The authors report a retrospective case series of 20 patients with histologically-confirmed, anterior orbital invasion by medial canthal basal cell carcinoma (BCC) who were managed with conservative, globe-sparing tumor excision. At a mean follow-up of 38 months, there was one recurrence, which required exenteration. The authors conclude that with careful planning and margin control, conservative surgery in this highly selected group proved possible with a low rate of recurrence. Postoperative complications, such as epiphora and ophthalmoplegia, were largely expected and common, with most patients undergoing revision procedures to address complications.
Patients were identified from the databases of four hospitals in Australia and the United Kingdom. In 12 of the patients (60 percent), the tumor was a recurrence, with one patient having had prior radiotherapy for incomplete excision. Eighteen patients (90 percent) had a palpable mass, 16 (80 percent) had clinical involvement of the nasolacrimal system and one (5 percent) had limited extraocular movements. Preoperative radiologic evidence of orbital invasion was found in 10 patients (50 percent). Histologic evidence of orbital invasion was present in every patient. The subtypes were infiltrative (9/20, 45 percent), nodular (4/20, 20 percent), micronodular (2/20, 10 percent), multifocal (1/20, 5 percent) and mixed (4/20, 20 percent). Extratumoral perineural invasion was present in one patient (5 percent).

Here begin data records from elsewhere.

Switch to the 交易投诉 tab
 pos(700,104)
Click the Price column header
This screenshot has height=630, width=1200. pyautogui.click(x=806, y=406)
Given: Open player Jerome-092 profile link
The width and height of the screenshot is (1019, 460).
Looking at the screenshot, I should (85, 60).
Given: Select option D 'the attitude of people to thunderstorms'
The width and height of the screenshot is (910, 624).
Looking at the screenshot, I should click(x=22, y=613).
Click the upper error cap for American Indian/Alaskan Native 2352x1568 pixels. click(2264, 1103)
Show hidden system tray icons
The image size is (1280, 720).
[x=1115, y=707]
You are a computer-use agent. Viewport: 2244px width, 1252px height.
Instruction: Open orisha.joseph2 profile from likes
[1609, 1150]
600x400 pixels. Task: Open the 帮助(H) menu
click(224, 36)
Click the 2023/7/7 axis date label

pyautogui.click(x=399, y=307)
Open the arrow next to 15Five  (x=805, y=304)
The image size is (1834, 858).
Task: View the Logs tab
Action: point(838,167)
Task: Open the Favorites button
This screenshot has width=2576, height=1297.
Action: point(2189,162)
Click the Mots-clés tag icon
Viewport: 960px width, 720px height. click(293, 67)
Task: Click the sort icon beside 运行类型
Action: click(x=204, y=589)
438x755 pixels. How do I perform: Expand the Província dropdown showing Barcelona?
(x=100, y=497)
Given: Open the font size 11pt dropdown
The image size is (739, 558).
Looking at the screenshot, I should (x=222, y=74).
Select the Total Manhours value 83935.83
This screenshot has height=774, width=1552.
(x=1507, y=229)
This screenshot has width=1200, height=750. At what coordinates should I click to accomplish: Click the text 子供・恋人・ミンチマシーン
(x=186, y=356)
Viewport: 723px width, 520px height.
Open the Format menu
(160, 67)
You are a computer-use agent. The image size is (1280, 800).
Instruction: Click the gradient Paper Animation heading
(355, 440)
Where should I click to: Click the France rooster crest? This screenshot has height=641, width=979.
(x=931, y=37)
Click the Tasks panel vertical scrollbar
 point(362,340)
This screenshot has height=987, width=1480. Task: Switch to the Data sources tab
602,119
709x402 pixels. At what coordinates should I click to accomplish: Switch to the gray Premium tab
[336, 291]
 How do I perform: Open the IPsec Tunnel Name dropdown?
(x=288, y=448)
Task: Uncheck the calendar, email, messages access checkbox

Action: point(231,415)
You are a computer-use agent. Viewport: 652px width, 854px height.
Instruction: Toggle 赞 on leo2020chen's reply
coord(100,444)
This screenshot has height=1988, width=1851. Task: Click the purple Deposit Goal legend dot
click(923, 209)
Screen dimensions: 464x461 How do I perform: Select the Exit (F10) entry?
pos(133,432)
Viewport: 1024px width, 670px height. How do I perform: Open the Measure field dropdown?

Final margins were clear in 18 of 20 patients (90 percent), positive in one patient (5 percent) and unclear in one (5 percent). Reconstruction was by direct closure in one patient and by a variety of standard oculoplastic flaps and grafts in 19 patients (95 percent). Twelve patients (60 percent) had postoperative extraocular muscle movement restriction. Fifteen patients (75 percent) had epiphora. Subsequent revision procedures were needed in 12 patients (60 percent), including insertion of a lacrimal bypass tube and revision of medial canthal position. Postoperative visual acuity was within 2 Snellen lines of preoperative visual acuity in 17 patients (85 percent).
There is scant literature on this topic. Patients with a primary tumor that does not invade too deep and without risk factors may be the best candidates for this type of surgery. The tissues around the tumor should be free and patients should be followed meticulously to rule out recurrences since reconstruction may interfere with identifying the recurrence.
The authors conclude that the decision to exenterate or to pursue a conservative surgical course should be made after a detailed discussion with the patient, with consideration for the level of vision in each eye. In the setting of primary medial canthal BCC with limited anterior orbital invasion, this study's results seem to support a globe-sparing approach, albeit with a high expectation of mainly treatable postoperative complications and possible revision procedures. The presence of features suggestive of greater risk, such as recurrent disease, perineural invasion or restriction of extraocular movements preoperatively, may be associated with a higher risk of recurrence. The authors conclude that in such circumstances, enthusiasm for conservative surgery should be tempered.